Decreased Skin Turgor: Elasticity of the skin decreases; can observe tenting.
Decreased Weight: Sudden weight loss can indicate fluid deficit.
Dry Mucous Membranes: Cracked lips and tongue due to dryness.
Sunken Eyes: Appearance of hollowness in the eyes.
Decreased Urine Output: Urine appears dark yellow due to concentration.
Increased Heart Rate: Compensatory mechanism for low fluid volume; pulse may feel weak and thready.
Cool and Clammy Skin: Indicating tissue perfusion issues.
Extracellular Volume Excess (Fluid Volume Excess)
Signs and Symptoms:
Confusion and Lethargy: Neurological symptoms due to fluid overload.
Jugular Vein Distension (JVD): Indicative of increased central venous pressure.
Hypertension: Elevated blood pressure.
Shortness of Breath: Increased respiratory rate.
Crackles: Lung sounds upon auscultation; potential pulmonary edema.
Productive Cough: Can arise from pulmonary edema.

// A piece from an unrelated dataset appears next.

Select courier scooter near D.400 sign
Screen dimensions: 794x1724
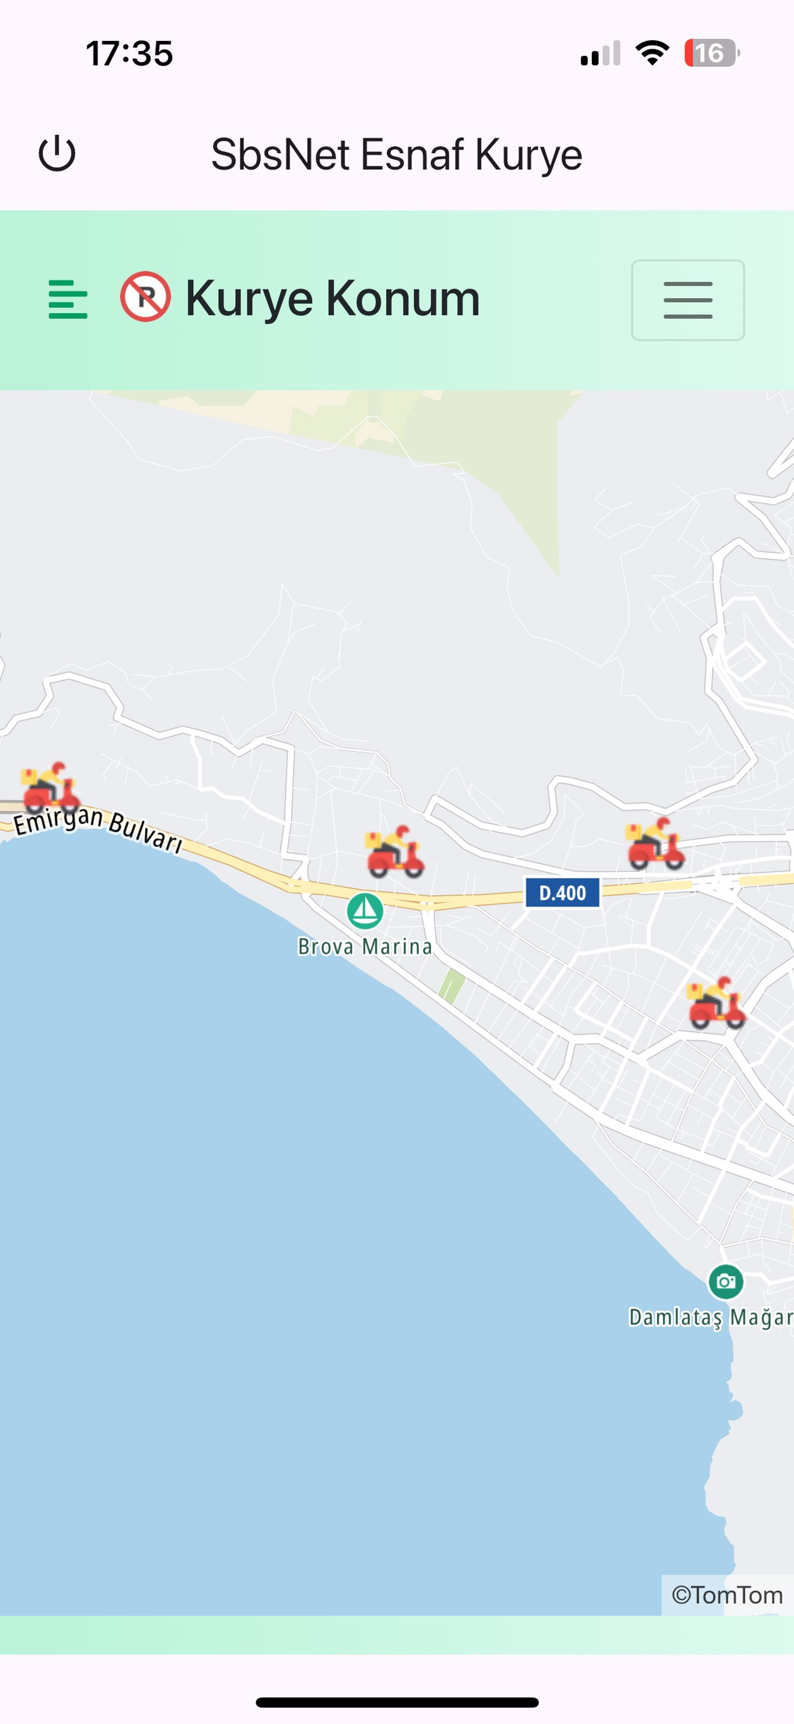point(655,843)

Weight Gain: Fluid accumulation.
Edema: Swelling in extremities or dependent areas.
Electrolyte Disorders: Sodium Imbalances
Hyponatremia
Definition: Low sodium levels in the blood.
Signs and Symptoms (Acronym: SWELLING):
S: Seizures
W: Weight change (loss)
E: Edema (cerebral edema risk if <125 mEq/L)
L: Lethargy and altered consciousness
L: Flaccid muscles
I: Irritability
N: Nausea and vomiting
G: Urine specific gravity < 1.01 (indicates dilute urine)
Hypernatremia
Definition: Elevated sodium levels in the blood.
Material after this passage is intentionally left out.